I went to ApacheCon 2009 in Oakland. Why Oakland? The ASF was founded here 10 years ago.
Most of the attendees that I talked to were primarily interested in search technologies, or were Apache project comitters. The search users were already using either Lucene and Solr, or were using commercial software and evaluating Lucene and Solr.
Also a lot of interest in Hadoop, Zookeeper and NoSQL projects.
I added a wikipedia NoSQL project features table after the NoSQL BoF.
The conference was very well-organized, with tutorials, BoFs, a BarCamp, and sessions. Meetup.com was used to generate the highest BoF turnout that I’ve ever seen – close to 100 at the Lucene and Hadoop BoFs. (O’Reilly Conferences can learn from that.)
The Oakland Convention Center was a good venue for this conference, though the attached Oakland Marriott hotel is $$$$ and fond of surcharges, like $33/day for parking, $5 draught beer and $3.75 for a bottle of water in-room.
The keynotes and one track per day were recorded and are available for $99 at Linux Pro Magazine Streaming.
StoneCircle Productions was the conference organizer.
Although I live in San Jose, Oakland is far enough away that I’ve never been there.

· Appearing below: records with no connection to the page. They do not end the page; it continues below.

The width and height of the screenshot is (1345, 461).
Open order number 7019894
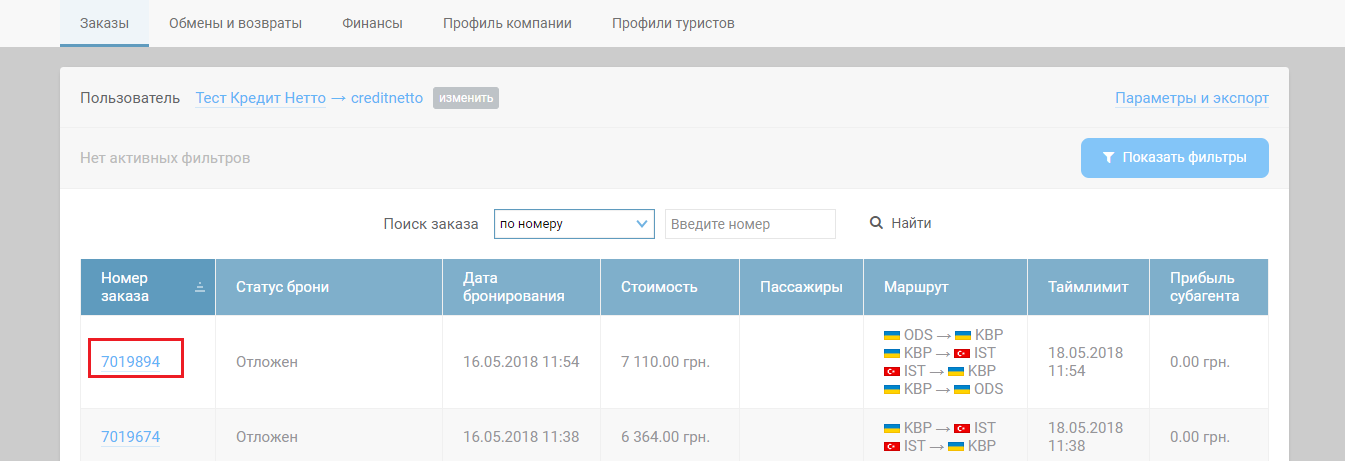(130, 361)
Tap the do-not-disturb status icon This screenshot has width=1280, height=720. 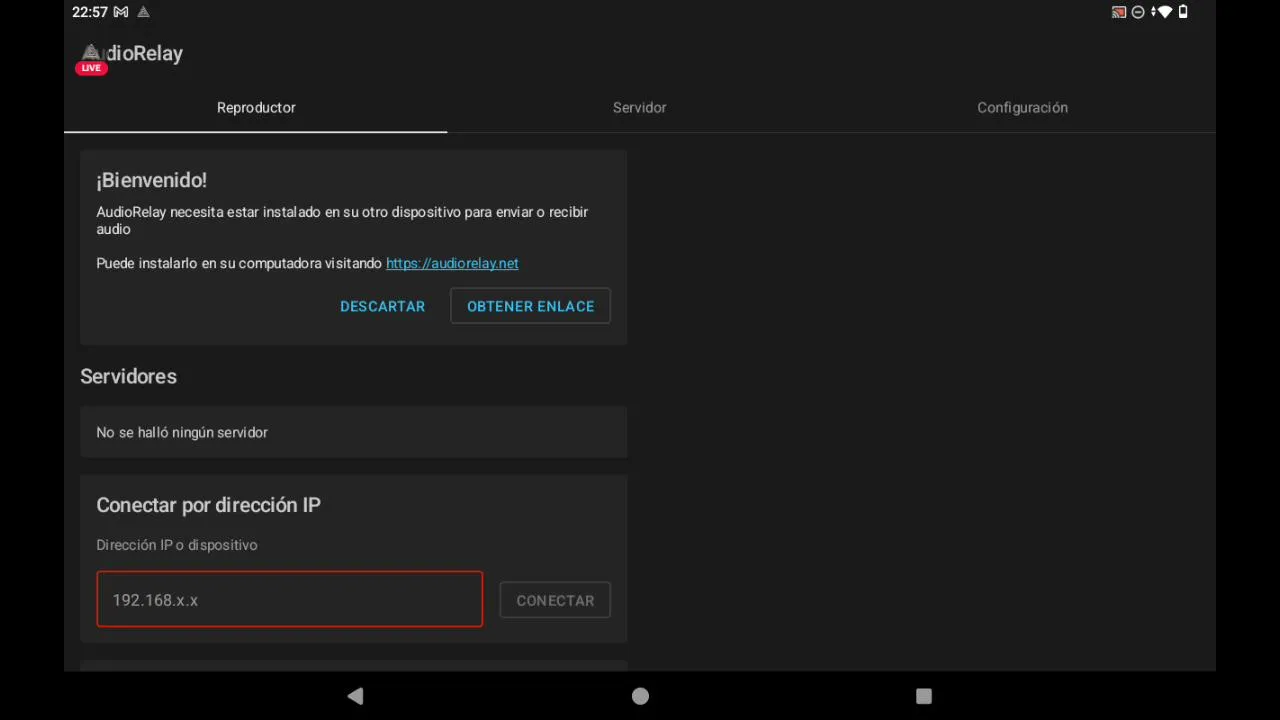[x=1138, y=12]
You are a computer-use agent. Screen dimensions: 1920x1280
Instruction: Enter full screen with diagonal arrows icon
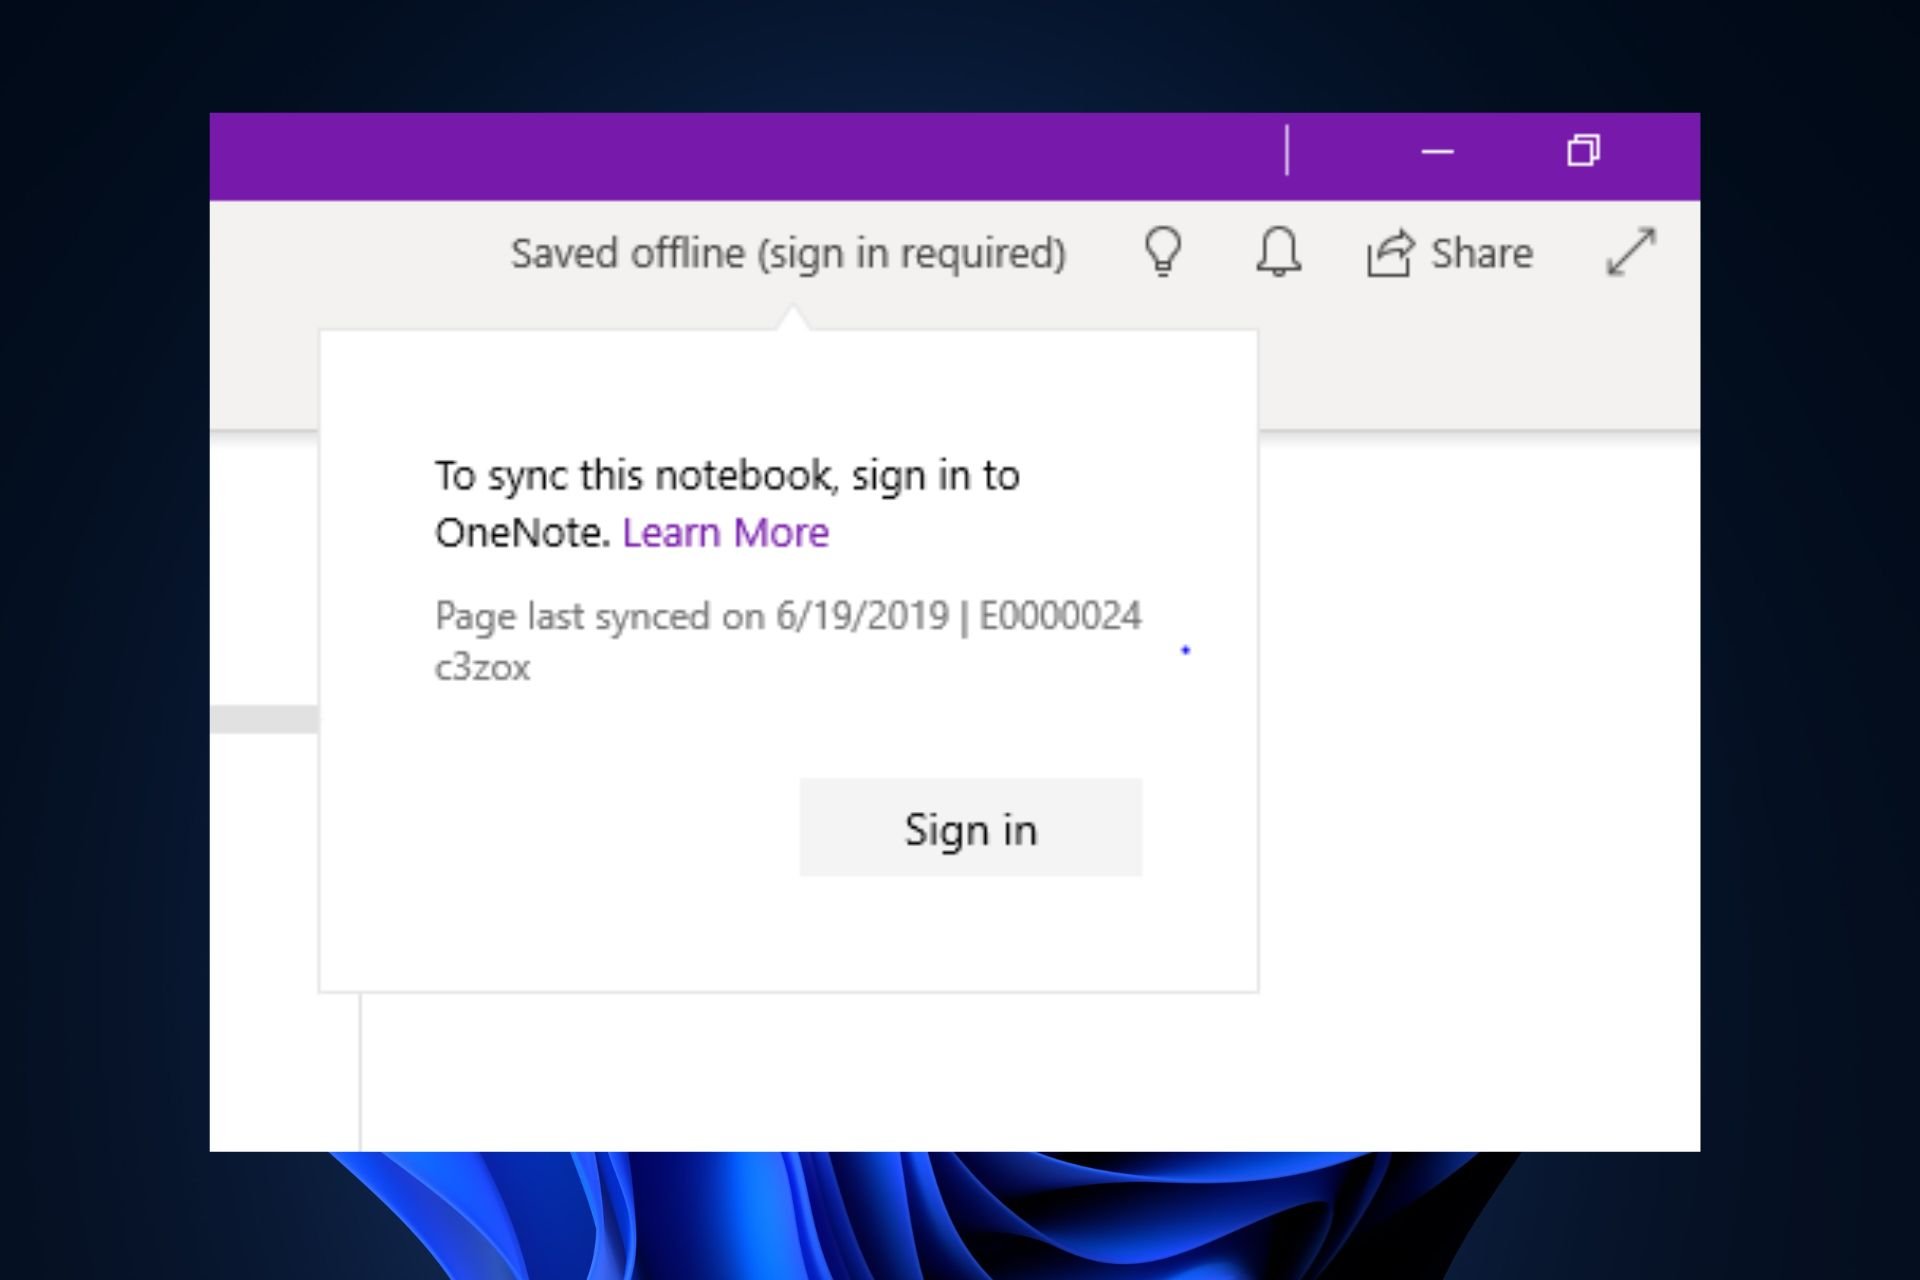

Oakland has a compact downtown full of historical-era buildings, and Alameda is also nice, but things get less pretty at night.
I went to the Lucene tutorial on Monday.
– awesome views of Bay Area past Golden Gate bridge from 21st floor
– FAST pretty good indexing and search solution, but bought by Microsoft recently (going to continue linux support or not?)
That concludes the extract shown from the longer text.